When you speak, you hope that your teen is considering all you have to say. You have valuable life experience! Wouldn’t it be fantastic if your teen could put away the distractions and ponder your voice for two minutes?

I think parents should be able to speak inspiringly to their teens and have their voices considered. It isn’t a bad thing for parents to be persuasive and motivational because they have valuable wisdom and life experience to share. However, it is really hard to figure out how to motivate teenagers effectively.

A parent’s voice is usually the most prevalent one in a teen’s life, and teens get tired of hearing it. Just because teenagers are reluctant to listen doesn’t mean you’re going to stop speaking to them altogether. But how do we improve our conversation tactics and learn how to motivate teenagers better?

The Answer: My good friend, Jake Teeny.

In order to learn some tips on how to motivate teenagers better, I spoke with my good friend, Jake Teeny. Jake earned his PhD of Social Psychology at Ohio State University, and his research largely focused on the psychology of persuasion. He has written for notable international outlets such as Noba Psychology and Go Highbrow. He even created a free online course called The Science of Persuasion to teach research-based influence techniques. I also know from a personal level how good Jake is at persuasive speaking because in high school he beat me for class president! (I’m still not over it!)

Today we discuss how to motivate teenagers by implementing his tips for persuading teens to make good decisions without taking away their need for autonomy.

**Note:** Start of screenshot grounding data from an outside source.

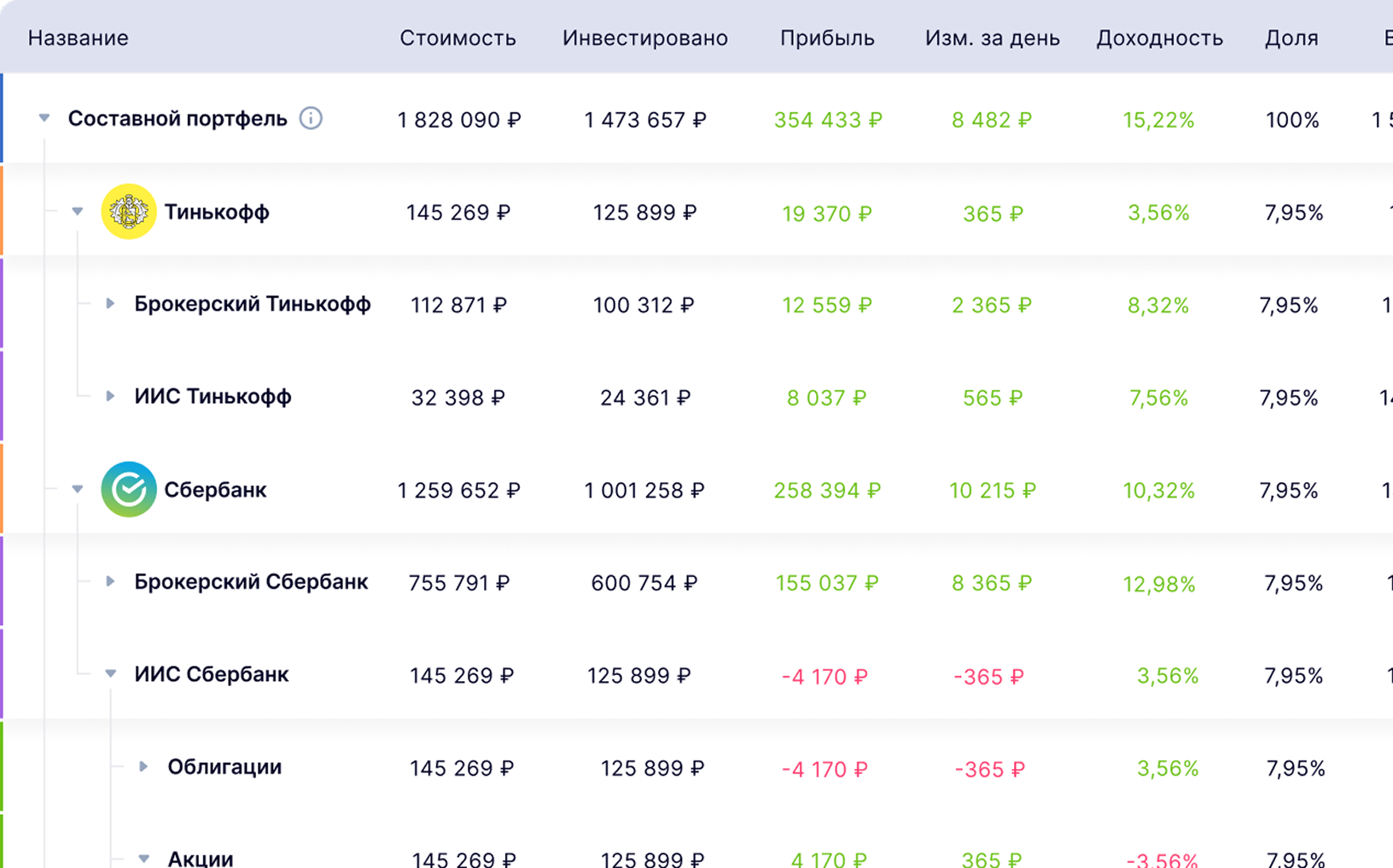Click the Составной портфель profit value 354 433 ₽
The width and height of the screenshot is (1393, 868).
coord(827,120)
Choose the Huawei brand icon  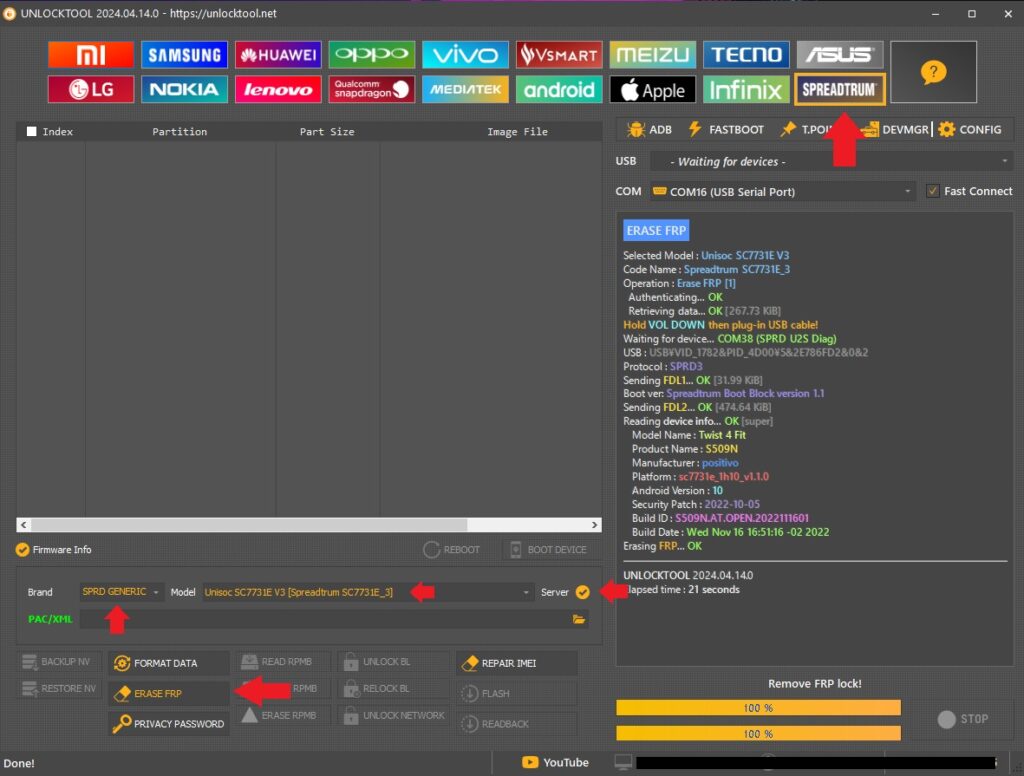click(278, 55)
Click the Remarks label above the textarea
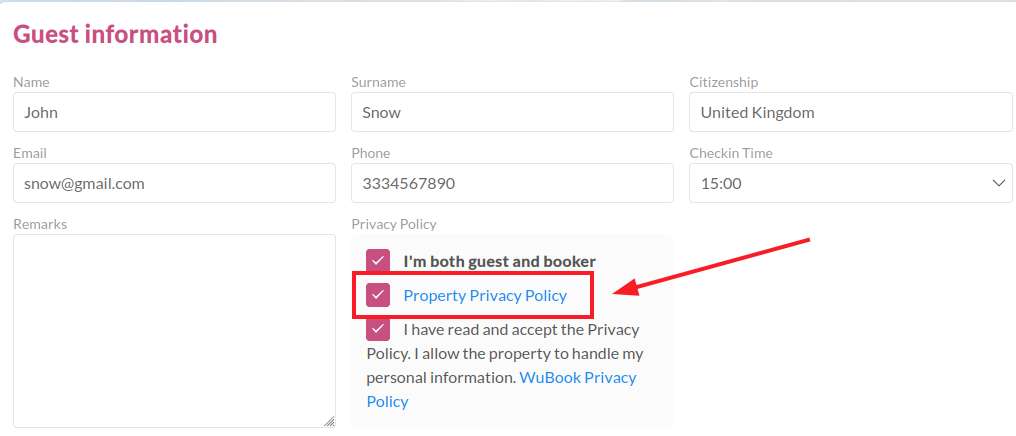1016x436 pixels. (40, 224)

Persuasion vs Independence

Getting through to teens is hard, but Jake has some amazing, applicable knowledge for learning how to motivate teenagers better. The first thing he encouraged me to think about was teenagers’ increased need for independence. This makes sense to me. Research shows that a teenager’s desire for autonomy peaks at the age of 14. But how does this relate to persuasion?

Jake explains that every teen has a moment where the lightbulb in their head clicks on and they realize that they don’t have to listen to their parents anymore! He says that as teens begin to want to do things for themselves, parents should shift their thinking of “persuasion” to “self-persuasion.” “Persuasion” is like a request for compliance, and teens are not motivated to comply easily with their parents. By targeting “self-persuasion,” you are now trying to get the teen to convince him or herself to do whatever it is you’re asking.

Parents tend to generate the arguments that they think are the most persuasive, but that’s not always what the teen finds most persuasive. This is challenging, but understanding how to motivate teenagers means taking the time to think of something that will resonate specifically with them. Such resonators could be popularity, fashion trends, or a fear of missing out on the most recent technology. You may not necessarily agree with teens on the importance of these things, but the fact remains that these are what teens believe are important. If you can relate to the importance of these things in a teen’s life, you might have a chance at connecting with them on a deeper level.

Core Identities

If you want to know how to motivate teenagers to do something, recognize that they are only going to respond to messages that they find compelling. Jake says that to get a teen to find a message compelling, you should relate the message to one of their core identities. But what is a core identity? And how do you discern it?

Core identities are the ways we perceive ourselves, and define ourselves to others. Jake says that we often define ourselves by our likes and dislikes. He explains that you can identify core identities in your teens by listening to them and observing what they like and dislike. This shouldn’t be too hard to accomplish with careful attention because core identities are usually what teens want to relate to and talk about.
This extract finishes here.